I really do not believe that Morale should work anything like the way they set it up. The biggest factor that affects the unity factor -- which is how Stardock is describing Morale = "patriotism" -- is communication. Which for a high-tech civilization is at least as fast as the fastest ships in the empire's Navy. With a good possibility of eventually creating an instantaneous comm network that connects the planets farthest from each other.
Think of it this way: Take the British empire or the United States as it sprawled across North America. Despite communications that could take weeks to get a message from coast to coast, or from India to the Home Office in London. Despite that comm lag, citizens at the extreme ends nonetheless came to think of themselves as being citizens of the Empire. Proud to be British whether in London, South Africa, India, Hong Kong, et al. Or citizens in Portland, ME or Portland, OR, or Anchorage, AK or even in Puerto Rico ALL thought of themselves as "Americans" first and foremost. Where's the Morale hit in that where the individual citizens are obviously tiny little outposts of Empire, scattered across vast distances?

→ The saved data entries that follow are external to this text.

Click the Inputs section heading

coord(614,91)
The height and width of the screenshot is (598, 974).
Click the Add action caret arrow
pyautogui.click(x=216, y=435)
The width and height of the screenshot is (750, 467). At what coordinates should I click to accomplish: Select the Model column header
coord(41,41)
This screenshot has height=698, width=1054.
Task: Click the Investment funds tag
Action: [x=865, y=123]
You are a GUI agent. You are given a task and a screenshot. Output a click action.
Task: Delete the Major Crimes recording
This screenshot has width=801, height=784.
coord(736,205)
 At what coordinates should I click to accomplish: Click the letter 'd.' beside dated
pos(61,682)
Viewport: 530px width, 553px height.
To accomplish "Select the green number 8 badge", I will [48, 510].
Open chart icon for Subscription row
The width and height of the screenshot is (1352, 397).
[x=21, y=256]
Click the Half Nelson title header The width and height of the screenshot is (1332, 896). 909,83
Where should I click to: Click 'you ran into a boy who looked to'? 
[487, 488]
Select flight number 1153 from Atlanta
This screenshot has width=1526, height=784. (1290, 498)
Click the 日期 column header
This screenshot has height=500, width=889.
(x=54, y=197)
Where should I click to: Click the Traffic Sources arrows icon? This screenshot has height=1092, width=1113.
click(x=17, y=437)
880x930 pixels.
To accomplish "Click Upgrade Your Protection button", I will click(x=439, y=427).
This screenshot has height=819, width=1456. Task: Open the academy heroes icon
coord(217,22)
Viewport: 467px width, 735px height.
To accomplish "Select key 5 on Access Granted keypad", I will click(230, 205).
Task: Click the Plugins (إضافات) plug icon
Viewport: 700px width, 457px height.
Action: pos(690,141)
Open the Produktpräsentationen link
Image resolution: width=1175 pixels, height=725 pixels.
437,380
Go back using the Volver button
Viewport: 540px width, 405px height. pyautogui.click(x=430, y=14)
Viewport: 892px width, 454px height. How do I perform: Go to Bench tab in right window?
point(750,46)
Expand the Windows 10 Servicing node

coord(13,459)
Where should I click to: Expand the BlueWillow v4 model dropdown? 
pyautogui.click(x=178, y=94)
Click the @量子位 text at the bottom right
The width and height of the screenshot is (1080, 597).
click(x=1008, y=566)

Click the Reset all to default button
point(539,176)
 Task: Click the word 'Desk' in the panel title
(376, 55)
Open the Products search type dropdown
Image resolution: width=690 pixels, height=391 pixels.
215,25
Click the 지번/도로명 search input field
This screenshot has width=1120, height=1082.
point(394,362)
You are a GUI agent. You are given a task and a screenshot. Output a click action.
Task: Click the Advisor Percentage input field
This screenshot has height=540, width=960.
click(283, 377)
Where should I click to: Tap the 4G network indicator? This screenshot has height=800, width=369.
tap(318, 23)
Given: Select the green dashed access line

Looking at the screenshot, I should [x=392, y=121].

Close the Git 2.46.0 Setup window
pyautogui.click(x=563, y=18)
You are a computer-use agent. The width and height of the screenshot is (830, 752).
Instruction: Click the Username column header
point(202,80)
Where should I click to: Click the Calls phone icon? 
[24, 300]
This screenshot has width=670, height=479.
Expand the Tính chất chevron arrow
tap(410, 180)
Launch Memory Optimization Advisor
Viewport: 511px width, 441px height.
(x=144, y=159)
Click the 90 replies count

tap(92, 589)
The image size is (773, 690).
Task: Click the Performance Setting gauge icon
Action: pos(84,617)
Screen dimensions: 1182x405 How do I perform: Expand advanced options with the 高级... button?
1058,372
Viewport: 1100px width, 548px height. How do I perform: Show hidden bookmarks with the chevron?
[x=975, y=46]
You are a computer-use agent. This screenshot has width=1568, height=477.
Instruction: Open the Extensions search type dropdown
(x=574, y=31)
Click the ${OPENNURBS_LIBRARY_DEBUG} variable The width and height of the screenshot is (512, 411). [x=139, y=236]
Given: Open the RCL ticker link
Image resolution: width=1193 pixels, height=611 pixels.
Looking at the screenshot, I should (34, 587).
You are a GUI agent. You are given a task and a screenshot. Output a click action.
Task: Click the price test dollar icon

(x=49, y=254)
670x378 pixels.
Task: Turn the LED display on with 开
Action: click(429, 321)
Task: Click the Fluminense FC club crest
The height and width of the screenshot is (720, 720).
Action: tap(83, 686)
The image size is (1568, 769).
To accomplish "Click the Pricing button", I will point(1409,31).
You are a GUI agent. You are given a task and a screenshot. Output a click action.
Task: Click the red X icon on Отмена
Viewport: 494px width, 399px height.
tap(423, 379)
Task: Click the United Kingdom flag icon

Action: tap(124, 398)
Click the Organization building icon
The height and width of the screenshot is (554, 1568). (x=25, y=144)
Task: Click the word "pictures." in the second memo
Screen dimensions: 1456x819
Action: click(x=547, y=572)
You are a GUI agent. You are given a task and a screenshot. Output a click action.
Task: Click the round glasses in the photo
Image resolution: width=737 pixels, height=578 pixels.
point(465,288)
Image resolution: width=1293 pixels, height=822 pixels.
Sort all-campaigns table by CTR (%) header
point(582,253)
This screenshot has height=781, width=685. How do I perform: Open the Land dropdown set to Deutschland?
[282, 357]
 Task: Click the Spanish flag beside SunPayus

The real Morale adjustments generally came from 1) events that were so significant as to be of interest across the entire empire. ("Remember the Alamo!", "Remember the Maine!", "Remember the Lusitania!", "Remember Pearl Harbor!", etc.) And 2) unpopular governmental policies that affect specific citizens. ("No taxation without representation!") In the case of GC3, such events would be pursuing an unpopular war, winning or losing significant battles, bread-and-circuses, advances in propaganda/brainwashing, etc.
Given instantaneous or near-instantaneous communications, I see no reason why an honest-to-goodness star empire couldn't span 10,000 colonies. But using GC3's Morale formulas, getting past 200 would be effectively impossible without the whole system falling to pieces.